Exercise: If a line of the listing contains the string "card", return that line.

[Opening Dataset records section]

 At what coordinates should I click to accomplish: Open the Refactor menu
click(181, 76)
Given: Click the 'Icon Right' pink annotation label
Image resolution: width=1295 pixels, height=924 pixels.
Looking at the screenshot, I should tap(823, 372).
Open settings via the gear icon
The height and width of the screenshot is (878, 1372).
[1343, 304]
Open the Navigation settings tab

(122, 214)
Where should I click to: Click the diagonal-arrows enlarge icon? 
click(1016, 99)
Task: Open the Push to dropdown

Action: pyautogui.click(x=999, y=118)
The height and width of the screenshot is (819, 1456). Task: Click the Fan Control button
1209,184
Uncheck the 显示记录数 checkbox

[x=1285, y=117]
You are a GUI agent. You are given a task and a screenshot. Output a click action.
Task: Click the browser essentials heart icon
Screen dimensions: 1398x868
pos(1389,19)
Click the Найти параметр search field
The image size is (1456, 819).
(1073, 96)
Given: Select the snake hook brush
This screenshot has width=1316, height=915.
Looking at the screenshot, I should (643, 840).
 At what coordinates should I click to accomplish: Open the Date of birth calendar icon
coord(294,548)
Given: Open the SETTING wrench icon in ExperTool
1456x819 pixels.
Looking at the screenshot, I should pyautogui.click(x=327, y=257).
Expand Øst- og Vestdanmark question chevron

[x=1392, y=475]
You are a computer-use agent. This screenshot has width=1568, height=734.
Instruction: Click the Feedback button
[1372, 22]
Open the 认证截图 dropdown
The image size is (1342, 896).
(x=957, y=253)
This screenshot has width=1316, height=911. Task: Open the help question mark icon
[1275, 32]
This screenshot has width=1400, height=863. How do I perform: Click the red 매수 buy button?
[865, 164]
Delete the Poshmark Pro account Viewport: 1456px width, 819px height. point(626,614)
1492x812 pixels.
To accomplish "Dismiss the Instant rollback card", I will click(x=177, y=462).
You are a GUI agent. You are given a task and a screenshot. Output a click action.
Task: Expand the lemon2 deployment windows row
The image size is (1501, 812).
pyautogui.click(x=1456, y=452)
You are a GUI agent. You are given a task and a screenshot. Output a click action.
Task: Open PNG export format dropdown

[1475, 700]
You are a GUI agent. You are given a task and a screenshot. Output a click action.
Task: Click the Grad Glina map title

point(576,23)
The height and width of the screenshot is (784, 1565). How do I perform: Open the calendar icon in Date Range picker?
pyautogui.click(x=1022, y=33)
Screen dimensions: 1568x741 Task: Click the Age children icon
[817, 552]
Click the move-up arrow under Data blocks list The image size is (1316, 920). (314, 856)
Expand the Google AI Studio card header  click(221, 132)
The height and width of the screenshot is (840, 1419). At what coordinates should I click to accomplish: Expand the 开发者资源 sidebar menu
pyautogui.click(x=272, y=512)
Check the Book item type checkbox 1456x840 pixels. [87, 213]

[Closing Dataset records section]

Result of this exercise:
To accomplish "Dismiss the Instant rollback card", I will click(x=177, y=462).
Expand the Google AI Studio card header  click(221, 132)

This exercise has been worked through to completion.